Spotkanie z Pshemko nastąpiło prędzej, niż myśleli. Kwadrans później przyszedł bowiem pożyczyć kawę. Udawać, że ich nie ma, sensu nie było, bo zarówno na dole, jak i w sypialni świeciło się światło. Marek w dodatku był w kuchni i przygotowywał lody dla siebie i Uli. Drzwi domknięte też nie były i mistrz jak tylko zapukał, wszedł do kuchni.
-Marek -zdziwił się.
-Pshemko -odparł, udając zdziwienie. — Co tu robisz?
-Co ty tu robisz? -pytał z rozradowaniem na spotkanie. Projektant rozejrzał się również po wnętrzu i zauważył buty Uli. — Jesteś tu z kobietą -dodał już bez entuzjazmu. — Kim ona jest? Kto rozbił twój związek z Paulinką. Kim jest ta podła dusza? Modelka, aktorka -mówił coraz głośniej.
-Uspokój się. Reagujesz tak, jakby to miał być twój ślub.
-Paulinka jest mi bliska i to co uderzyło w nią, to tak jakby uderzyło w mnie. To zdrada nie tylko Paulinki, ale i mnie.
-Bez przesady.
Ula kłótnie słyszała z dołu i choć rozsądnie było, aby nie schodzić na dół, postanowiła zejść i stawić czoło projektantowi.
-Witaj Pshemko -rzekła spokojnie.
-Urszula? Urszula i Marek? To wy zrobiliście to świństwo Paulince?! Nie spodziewałem się tego po Urszuli! Chciałem z Urszuli zrobić elegancką kobietę.
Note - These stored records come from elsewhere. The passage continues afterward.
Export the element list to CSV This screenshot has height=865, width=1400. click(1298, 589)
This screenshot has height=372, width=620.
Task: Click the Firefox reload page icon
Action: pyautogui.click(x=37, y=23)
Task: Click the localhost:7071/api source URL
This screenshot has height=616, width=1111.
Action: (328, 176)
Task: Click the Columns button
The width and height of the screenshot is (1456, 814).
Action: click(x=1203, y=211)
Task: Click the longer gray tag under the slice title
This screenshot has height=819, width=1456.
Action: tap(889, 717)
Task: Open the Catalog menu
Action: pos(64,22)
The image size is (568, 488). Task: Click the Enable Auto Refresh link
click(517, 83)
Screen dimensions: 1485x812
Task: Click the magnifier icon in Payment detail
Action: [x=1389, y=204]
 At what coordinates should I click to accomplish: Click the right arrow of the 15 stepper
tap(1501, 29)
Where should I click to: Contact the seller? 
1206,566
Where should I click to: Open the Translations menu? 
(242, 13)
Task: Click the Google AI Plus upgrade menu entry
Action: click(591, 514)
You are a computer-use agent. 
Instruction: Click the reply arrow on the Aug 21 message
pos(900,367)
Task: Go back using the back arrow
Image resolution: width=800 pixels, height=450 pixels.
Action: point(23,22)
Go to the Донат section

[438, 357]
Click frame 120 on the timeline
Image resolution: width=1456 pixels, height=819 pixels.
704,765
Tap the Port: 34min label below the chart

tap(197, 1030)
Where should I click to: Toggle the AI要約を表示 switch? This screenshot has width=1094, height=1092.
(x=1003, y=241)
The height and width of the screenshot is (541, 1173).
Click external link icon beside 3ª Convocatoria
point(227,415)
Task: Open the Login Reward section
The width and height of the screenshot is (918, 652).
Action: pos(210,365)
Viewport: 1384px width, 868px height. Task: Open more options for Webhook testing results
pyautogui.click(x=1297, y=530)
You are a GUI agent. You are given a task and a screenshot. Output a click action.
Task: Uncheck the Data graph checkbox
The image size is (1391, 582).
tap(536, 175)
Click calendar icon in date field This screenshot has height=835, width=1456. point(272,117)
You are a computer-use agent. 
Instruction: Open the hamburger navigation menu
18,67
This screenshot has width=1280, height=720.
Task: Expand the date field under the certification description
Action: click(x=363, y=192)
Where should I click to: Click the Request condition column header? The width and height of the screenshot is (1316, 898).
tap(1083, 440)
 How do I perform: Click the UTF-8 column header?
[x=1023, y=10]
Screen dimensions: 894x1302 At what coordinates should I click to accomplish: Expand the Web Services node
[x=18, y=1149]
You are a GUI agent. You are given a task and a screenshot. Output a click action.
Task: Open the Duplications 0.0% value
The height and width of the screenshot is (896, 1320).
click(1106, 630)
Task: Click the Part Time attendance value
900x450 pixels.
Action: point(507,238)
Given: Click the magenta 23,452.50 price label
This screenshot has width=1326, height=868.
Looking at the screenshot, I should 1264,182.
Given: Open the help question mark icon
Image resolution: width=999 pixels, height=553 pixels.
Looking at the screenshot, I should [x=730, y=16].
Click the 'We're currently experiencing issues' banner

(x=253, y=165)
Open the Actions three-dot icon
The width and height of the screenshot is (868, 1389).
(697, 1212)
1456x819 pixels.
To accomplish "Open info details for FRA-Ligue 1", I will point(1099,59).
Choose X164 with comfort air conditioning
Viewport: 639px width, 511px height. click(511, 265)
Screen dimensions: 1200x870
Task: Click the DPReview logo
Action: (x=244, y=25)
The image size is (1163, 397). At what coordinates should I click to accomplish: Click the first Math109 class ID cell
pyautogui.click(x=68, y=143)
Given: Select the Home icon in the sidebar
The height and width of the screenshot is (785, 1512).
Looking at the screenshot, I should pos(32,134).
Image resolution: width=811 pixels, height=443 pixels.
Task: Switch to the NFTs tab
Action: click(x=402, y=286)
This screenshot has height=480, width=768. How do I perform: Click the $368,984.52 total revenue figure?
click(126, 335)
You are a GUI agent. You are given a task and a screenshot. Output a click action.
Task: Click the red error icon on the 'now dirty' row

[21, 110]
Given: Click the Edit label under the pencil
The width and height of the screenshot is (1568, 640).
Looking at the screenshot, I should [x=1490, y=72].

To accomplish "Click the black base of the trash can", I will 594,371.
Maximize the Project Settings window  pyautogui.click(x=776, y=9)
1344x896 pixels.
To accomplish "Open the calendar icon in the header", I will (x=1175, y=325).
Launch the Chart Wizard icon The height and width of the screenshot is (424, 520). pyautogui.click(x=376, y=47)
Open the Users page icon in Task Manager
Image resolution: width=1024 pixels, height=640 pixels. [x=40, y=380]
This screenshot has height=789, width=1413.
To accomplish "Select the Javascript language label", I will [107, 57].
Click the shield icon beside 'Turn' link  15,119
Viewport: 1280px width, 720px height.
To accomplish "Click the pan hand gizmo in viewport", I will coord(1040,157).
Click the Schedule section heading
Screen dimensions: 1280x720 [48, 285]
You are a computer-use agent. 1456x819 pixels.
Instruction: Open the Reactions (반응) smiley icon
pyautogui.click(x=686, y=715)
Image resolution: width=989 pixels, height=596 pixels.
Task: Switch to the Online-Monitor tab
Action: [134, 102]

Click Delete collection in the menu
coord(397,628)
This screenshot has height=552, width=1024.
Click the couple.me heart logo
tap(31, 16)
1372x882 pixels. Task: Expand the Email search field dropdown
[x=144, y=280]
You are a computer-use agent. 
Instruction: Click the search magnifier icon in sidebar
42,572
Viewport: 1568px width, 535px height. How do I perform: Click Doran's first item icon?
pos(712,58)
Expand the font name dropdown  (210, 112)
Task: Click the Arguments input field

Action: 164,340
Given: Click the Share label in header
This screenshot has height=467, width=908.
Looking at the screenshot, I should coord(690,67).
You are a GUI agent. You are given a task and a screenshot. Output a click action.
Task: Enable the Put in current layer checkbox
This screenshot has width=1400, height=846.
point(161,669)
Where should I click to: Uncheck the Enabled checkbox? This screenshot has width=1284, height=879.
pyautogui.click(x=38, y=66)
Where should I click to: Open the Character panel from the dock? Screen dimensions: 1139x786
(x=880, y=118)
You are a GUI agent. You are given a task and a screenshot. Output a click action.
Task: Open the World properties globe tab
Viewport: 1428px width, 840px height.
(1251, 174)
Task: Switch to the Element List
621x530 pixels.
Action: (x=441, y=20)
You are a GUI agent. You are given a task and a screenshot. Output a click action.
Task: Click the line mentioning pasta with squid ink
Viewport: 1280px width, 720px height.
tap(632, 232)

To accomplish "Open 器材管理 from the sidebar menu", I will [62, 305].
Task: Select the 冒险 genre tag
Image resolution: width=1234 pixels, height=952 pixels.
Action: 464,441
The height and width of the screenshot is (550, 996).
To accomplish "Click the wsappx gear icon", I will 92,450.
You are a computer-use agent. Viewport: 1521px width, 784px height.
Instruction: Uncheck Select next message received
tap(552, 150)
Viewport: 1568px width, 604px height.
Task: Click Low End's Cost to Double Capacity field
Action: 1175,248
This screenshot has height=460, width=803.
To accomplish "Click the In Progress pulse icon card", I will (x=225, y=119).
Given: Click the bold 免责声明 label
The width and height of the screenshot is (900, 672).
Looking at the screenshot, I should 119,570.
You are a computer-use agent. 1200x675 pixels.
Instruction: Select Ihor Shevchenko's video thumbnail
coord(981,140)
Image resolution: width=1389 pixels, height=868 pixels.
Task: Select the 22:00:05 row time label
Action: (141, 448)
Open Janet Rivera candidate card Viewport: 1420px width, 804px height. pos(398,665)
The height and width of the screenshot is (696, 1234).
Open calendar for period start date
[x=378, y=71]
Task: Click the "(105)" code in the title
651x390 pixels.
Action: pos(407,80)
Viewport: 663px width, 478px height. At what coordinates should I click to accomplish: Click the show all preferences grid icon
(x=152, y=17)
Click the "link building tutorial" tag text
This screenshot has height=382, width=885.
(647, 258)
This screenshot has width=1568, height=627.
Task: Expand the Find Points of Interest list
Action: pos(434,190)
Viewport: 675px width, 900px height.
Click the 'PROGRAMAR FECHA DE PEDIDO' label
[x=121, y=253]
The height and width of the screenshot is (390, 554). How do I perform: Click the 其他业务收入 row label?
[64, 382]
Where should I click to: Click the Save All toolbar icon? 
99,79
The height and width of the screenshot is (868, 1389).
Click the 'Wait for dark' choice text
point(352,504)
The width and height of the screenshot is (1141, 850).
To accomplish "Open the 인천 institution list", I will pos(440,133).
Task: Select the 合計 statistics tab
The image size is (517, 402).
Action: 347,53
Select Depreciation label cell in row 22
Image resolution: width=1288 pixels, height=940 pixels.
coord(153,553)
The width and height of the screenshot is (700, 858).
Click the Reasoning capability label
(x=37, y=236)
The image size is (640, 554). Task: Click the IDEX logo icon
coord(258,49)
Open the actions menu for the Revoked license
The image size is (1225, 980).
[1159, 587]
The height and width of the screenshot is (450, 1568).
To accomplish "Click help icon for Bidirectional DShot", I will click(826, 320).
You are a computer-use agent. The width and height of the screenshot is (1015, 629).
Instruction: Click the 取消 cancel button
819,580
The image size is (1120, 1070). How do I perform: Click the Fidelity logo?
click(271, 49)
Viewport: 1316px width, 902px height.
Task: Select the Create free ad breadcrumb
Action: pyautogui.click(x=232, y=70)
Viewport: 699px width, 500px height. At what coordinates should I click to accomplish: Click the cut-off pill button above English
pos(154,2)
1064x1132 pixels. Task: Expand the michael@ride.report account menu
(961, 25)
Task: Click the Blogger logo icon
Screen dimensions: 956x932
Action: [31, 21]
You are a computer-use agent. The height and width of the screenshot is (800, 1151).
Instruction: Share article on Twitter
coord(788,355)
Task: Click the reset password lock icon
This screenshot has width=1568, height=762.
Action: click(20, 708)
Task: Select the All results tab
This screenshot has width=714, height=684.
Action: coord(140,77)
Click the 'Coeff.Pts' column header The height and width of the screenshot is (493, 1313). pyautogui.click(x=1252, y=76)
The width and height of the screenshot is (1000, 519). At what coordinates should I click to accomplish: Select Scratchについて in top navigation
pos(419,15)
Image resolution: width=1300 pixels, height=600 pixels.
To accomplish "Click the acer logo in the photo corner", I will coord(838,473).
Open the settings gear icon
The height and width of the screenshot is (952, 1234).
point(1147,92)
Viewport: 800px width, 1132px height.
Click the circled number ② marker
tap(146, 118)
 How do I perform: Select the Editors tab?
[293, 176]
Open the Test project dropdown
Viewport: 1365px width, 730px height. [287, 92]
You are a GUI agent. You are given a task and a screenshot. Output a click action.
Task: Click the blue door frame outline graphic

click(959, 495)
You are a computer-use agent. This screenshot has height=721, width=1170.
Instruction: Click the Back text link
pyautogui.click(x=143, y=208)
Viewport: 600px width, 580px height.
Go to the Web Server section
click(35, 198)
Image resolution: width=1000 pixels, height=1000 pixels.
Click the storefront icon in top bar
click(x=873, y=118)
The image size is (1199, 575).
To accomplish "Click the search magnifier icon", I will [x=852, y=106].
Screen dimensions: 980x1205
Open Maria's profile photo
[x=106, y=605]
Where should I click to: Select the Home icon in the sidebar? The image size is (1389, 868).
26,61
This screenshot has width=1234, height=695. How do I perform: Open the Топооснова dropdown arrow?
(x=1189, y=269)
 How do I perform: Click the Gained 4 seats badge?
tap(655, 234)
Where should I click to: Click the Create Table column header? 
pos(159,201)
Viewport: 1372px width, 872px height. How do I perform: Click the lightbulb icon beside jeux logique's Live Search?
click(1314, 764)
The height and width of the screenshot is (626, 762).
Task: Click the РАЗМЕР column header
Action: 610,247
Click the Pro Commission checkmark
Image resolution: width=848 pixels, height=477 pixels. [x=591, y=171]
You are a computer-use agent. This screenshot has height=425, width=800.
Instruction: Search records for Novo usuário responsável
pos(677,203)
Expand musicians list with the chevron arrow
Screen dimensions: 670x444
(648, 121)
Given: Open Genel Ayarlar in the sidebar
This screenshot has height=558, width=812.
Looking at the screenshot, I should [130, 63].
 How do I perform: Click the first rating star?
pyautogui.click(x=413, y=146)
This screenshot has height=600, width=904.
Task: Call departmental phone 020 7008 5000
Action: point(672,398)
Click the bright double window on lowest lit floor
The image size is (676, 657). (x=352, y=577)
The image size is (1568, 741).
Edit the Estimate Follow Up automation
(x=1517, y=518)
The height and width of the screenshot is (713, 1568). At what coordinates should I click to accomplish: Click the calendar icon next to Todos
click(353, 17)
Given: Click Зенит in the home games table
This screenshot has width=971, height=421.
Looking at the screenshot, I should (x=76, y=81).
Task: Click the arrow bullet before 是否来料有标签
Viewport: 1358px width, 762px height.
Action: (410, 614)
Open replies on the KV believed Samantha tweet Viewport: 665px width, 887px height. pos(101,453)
Zanim zdążyli cokolwiek wyjaśnić, szybko wyszedł. Pech chciał, że tak się spieszył, że skręcił nogę. Marek chciał zawieźć go na pogotowie, ale wolał, aby zrobił to Sosnowski. Mimo to, że ich rozmowa była nieprzyjemna, oboje postanowili poczekać, aż wróci.
-Co będzie, jak obrazi się na dobre i zechce odejść albo stanie po stronie Aleksa -pytała z obawami Ula.
-Nie stanie, bo wie, jaki Aleks jest. I przejdzie mu. Jak zawsze ponarzeka, przemyśli wszystko i się uspokoi.